Recent large-scale reasoning models have achieved state-of-the-art performance on challenging mathematical benchmarks, yet the internal mechanisms underlying their success remain poorly understood. In this work, we introduce the notion of a reasoning graph, extracted by clustering hidden-state representations at each reasoning step, and systematically analyze three key graph-theoretic properties: cyclicity, diameter, and small-world index, across multiple tasks (GSM8K, MATH500, AIME 2024). Our findings reveal that distilled reasoning models (e.g., DeepSeek-R1-Distill-Qwen-32B) exhibit significantly more recurrent cycles (about 5 per sample), substantially larger graph diameters, and pronounced small-world characteristics (about 6x) compared to their base counterparts. Notably, these structural advantages grow with task difficulty and model capacity, with cycle detection peaking at the 14B scale and exploration diameter maximized in the 32B variant, correlating positively with accuracy. Furthermore, we show that supervised fine-tuning on an improved dataset systematically expands reasoning graph diameters in tandem with performance gains, offering concrete guidelines for dataset design aimed at boosting reasoning capabilities. By bridging theoretical insights into reasoning graph structures with practical recommendations for data construction, our work advances both the interpretability and the efficacy of large reasoning models.

Paper Structure

This paper contains 35 sections, 3 equations, 16 figures, 3 tables.

Figures (16)

  • Figure 1: Illustration of the concept of reasoning graphs, comparing base models and large reasoning models. Nodes represent simple computational states (e.g., calculation steps shown on the left), with paths leading to the final answer constituting the reasoning graph. We analyze graph-theoretic properties of reasoning graphs, including cyclic structures, diameter, and small-world characteristics. Examining these structural distinctions enables us to better understand and recent performance improvements in challenging mathematical tasks.
  • Figure 2: (a) Illustration of the methodology used to extract reasoning graphs from LLMs. (b) Representative nodes obtained from clustering the DeepSeek-R1-Distill-Qwen-32B using GSM8K dataset.
  • Figure 3: Visualization of reasoning graphs on GSM8K dataset using t-SNE embeddings.

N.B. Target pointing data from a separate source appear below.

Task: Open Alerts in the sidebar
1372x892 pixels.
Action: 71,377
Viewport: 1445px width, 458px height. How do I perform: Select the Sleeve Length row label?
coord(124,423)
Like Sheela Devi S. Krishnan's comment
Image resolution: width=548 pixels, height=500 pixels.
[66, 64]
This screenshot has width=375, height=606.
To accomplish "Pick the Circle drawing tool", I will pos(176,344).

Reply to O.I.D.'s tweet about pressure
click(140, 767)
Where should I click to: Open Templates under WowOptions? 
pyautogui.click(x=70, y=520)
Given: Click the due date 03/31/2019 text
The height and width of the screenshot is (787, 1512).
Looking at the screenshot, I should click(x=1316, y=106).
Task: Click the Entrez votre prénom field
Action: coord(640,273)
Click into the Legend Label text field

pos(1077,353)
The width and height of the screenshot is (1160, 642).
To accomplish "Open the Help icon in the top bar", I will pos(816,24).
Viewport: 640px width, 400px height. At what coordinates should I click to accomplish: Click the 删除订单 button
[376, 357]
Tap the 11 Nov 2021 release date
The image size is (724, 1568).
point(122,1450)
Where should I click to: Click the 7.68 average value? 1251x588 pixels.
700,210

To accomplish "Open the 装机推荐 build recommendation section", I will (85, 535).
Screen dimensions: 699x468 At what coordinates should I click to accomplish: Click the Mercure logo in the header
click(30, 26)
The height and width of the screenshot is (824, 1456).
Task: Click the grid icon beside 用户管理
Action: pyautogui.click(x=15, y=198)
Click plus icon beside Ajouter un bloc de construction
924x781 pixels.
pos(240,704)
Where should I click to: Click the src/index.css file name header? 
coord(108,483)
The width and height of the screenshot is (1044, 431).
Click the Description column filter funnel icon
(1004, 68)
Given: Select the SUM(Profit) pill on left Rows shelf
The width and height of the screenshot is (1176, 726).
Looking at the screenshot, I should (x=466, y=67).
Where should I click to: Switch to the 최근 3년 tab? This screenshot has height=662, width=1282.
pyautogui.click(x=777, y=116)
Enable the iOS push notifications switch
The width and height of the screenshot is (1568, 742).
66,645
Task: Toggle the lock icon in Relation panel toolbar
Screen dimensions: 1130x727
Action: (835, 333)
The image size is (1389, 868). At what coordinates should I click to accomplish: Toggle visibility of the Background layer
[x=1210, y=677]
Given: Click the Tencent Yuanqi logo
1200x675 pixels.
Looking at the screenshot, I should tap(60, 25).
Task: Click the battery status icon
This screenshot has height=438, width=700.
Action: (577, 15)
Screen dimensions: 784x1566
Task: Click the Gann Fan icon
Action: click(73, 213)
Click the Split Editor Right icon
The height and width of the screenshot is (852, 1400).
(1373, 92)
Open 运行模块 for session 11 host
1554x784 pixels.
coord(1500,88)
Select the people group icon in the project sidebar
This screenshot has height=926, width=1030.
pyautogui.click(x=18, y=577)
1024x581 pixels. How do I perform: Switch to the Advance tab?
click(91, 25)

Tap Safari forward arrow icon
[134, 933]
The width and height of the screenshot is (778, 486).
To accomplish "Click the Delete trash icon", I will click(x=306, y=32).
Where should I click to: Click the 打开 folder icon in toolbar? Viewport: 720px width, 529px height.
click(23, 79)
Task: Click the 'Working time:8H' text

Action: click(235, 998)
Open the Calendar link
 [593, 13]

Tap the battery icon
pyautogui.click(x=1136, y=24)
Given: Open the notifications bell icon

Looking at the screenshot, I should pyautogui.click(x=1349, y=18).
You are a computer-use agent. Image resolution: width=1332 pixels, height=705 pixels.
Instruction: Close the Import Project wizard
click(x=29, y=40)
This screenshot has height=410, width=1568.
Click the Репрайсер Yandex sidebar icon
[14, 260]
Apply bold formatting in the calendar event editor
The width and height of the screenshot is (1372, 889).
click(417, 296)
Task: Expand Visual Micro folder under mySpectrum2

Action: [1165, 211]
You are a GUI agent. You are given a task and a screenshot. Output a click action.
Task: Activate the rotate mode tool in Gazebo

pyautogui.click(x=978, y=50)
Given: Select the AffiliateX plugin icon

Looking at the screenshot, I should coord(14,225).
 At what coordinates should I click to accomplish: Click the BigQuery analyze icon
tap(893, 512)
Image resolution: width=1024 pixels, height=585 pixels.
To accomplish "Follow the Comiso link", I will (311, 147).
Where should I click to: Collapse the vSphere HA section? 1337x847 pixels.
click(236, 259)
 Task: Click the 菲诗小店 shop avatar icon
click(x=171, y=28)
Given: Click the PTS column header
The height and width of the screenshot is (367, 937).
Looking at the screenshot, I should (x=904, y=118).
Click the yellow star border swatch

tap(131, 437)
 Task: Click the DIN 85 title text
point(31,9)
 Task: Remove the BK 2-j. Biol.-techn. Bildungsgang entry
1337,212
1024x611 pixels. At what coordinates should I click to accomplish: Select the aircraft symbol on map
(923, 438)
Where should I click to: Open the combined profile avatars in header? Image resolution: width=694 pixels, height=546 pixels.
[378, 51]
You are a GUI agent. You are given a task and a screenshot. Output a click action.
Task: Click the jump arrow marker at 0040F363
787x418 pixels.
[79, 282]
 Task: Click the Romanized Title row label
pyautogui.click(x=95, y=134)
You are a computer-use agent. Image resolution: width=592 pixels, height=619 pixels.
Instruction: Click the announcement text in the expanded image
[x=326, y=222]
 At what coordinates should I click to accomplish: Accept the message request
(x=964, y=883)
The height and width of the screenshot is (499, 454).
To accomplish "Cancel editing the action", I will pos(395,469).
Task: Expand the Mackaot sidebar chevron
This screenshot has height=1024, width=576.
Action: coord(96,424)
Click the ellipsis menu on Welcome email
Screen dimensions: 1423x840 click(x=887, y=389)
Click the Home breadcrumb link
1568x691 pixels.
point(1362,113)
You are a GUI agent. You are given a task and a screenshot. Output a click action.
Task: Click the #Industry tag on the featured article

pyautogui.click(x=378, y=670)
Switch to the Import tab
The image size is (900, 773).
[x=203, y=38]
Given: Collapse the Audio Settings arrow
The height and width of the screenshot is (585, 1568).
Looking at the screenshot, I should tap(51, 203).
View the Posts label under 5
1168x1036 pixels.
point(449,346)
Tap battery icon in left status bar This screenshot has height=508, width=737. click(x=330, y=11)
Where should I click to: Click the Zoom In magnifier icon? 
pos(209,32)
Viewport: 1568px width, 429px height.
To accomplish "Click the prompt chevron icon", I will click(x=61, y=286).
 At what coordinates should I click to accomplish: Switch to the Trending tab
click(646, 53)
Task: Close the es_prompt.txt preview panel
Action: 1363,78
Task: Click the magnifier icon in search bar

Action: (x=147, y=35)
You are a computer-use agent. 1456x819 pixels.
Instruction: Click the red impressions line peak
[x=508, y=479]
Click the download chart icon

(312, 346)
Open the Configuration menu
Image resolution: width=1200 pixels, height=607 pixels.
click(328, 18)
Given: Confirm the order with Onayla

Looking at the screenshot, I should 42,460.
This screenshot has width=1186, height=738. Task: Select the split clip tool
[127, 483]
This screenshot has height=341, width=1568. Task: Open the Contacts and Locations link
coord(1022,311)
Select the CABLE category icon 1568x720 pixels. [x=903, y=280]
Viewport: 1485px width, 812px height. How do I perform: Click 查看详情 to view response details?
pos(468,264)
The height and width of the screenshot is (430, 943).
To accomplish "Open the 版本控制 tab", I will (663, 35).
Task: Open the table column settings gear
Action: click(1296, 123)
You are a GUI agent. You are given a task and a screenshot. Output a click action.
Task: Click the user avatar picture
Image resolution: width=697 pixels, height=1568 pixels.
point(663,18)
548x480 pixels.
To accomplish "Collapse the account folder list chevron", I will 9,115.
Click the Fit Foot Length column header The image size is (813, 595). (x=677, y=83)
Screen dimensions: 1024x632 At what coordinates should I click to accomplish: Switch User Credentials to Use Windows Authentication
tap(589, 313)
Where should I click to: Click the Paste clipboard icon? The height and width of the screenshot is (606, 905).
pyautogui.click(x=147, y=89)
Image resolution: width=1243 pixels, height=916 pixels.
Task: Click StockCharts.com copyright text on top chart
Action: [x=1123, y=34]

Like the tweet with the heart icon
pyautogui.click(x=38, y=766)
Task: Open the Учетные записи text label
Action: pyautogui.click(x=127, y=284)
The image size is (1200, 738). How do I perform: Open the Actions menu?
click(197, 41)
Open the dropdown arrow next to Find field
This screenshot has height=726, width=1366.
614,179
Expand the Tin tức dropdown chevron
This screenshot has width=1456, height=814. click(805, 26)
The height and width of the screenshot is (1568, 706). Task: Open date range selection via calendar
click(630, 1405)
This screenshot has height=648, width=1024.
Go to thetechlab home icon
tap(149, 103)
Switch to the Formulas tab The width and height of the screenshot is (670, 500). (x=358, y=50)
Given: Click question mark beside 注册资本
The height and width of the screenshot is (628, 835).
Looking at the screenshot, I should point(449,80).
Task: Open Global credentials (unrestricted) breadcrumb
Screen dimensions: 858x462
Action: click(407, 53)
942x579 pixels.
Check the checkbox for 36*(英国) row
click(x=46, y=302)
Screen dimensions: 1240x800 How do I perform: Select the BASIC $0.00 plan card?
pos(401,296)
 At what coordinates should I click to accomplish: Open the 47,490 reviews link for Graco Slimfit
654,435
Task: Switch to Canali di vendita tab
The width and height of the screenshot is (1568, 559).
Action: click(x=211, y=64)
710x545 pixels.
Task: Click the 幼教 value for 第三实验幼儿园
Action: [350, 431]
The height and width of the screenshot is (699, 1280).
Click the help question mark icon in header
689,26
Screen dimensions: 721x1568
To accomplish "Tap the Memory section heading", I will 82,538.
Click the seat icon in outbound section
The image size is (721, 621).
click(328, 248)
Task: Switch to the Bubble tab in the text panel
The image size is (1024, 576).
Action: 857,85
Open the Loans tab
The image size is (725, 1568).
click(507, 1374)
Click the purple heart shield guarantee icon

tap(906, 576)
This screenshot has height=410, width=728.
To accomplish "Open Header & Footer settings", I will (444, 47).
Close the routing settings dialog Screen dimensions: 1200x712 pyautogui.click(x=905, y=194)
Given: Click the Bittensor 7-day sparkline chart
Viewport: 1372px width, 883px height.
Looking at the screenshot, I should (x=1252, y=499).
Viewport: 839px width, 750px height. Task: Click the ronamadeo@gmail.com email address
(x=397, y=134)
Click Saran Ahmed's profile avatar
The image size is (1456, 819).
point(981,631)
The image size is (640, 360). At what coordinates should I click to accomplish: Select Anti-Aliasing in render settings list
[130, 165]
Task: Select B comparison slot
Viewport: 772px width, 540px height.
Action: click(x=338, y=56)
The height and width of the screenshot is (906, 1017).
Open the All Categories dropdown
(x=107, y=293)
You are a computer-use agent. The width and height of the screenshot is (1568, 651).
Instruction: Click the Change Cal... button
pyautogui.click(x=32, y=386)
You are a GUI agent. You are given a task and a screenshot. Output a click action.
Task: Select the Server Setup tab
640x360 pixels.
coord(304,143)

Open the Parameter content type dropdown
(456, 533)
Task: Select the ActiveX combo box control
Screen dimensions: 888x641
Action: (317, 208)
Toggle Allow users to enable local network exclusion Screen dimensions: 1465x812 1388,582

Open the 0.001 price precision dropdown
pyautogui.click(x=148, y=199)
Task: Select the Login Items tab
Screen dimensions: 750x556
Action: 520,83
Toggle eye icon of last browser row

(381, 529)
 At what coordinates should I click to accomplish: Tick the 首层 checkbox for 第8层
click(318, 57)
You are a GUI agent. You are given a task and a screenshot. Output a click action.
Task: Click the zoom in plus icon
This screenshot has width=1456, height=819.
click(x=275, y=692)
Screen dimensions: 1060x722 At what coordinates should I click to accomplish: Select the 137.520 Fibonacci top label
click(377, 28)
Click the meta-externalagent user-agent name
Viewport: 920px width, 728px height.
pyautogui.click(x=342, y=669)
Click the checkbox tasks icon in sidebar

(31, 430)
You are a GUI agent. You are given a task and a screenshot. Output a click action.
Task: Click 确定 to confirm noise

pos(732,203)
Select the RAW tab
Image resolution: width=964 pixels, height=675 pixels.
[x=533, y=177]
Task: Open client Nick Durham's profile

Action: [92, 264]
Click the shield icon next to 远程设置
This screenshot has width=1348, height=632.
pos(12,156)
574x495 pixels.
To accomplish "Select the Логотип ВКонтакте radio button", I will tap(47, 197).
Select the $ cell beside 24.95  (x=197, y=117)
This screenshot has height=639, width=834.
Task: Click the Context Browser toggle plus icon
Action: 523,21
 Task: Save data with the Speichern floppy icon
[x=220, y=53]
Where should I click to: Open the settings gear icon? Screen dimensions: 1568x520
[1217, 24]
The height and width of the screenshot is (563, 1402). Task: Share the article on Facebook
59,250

The upper row shows graphs from base model (Qwen2.5-32B), while the lower row represents those from the large reasoning model (DeepSeek-R1-Distill-Qwen-32B). Compared to the base model, the reasoning model exhibits qualitatively broader exploration with notably more cycles in its reasoning graphs.
  • Figure 4: Comparison of cycle detection ratios across different layers in the large reasoning model (DeepSeek-R1-Distill-Qwen-32B) and the base model (Qwen2.5-32B), evaluated on three tasks: (a) GSM8K, (b) MATH500, and (c) AIME 2024. Results consistently show that the large reasoning model exhibits significantly higher cycle detection ratios than the base model at all layer ratios and tasks. Additionally, a trend emerges, indicating that the cycle detection ratio increases as task difficulty escalates from GSM8K through MATH500 to AIME 2024.
  • Figure 5: (a) Distribution of cycle counts for the large reasoning model (DeepSeek-R1-Distill-Qwen-32B) and the base model (Qwen2.5-32B) across various hidden layer depths. The reasoning model exhibits significantly higher cycle counts. (b) Distribution of reasoning graph diameters across various hidden layer depths. The diameter of reasoning graphs increases progressively with deeper layers. The reasoning model demonstrates significantly larger graph diameters, indicating a broader exploration space compared to the base model.